Another drill is to place 10 balls in a three-foot circle around the hole. Start at the first ball, read the break, aim the logo or line on the ball at your starting line, commit to the read, and make a stroke. Once you hole all 10 putts, spread the balls in a four-foot circle around the hole and repeat. The goal is to make as many putts as you can and get in the habit of reading and aiming on every attempt.
A third drill is to put three tees in the ground on the green at 20, 40, and 60 feet from the hole. Roll putts from each of these tees with the goal of rolling the ball past (or into) the hole, but no further than a putter-length beyond the cup. If you can consistently complete this drill successfully, your touch from a distance will improve.
Techniques
To cut down on three-putts, it's important to dial in your speed control. One way to do this is to focus on your tempo and stroke length. The best putting strokes have a 2-to-1 ratio—or two beats going back, one beat going forward into impact. The stroke length is also symmetrical, which helps prevent too much acceleration.

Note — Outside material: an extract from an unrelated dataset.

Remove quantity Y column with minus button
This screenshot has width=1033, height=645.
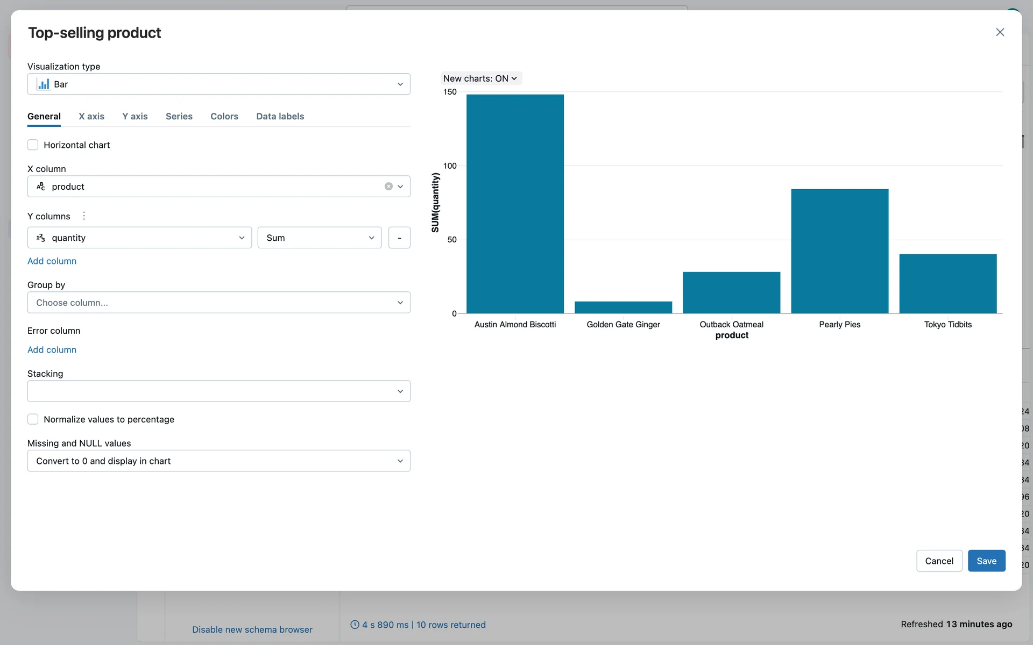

Another technique is to practice specific putts. Six-footers, forty-footers, uphill, downhill, left-to-right, right-to-left. By practicing these specific putts, you're training your brain to recognize patterns. Pick a hole on the practice green and putt to it from 10 different spots. Don't move to the next hole until you've holed out from each spot. This teaches green reading and builds confidence.
Finally, when you have a straight shot (no hazards), it’s almost always better to putt than to chip, even if you’re just off the green.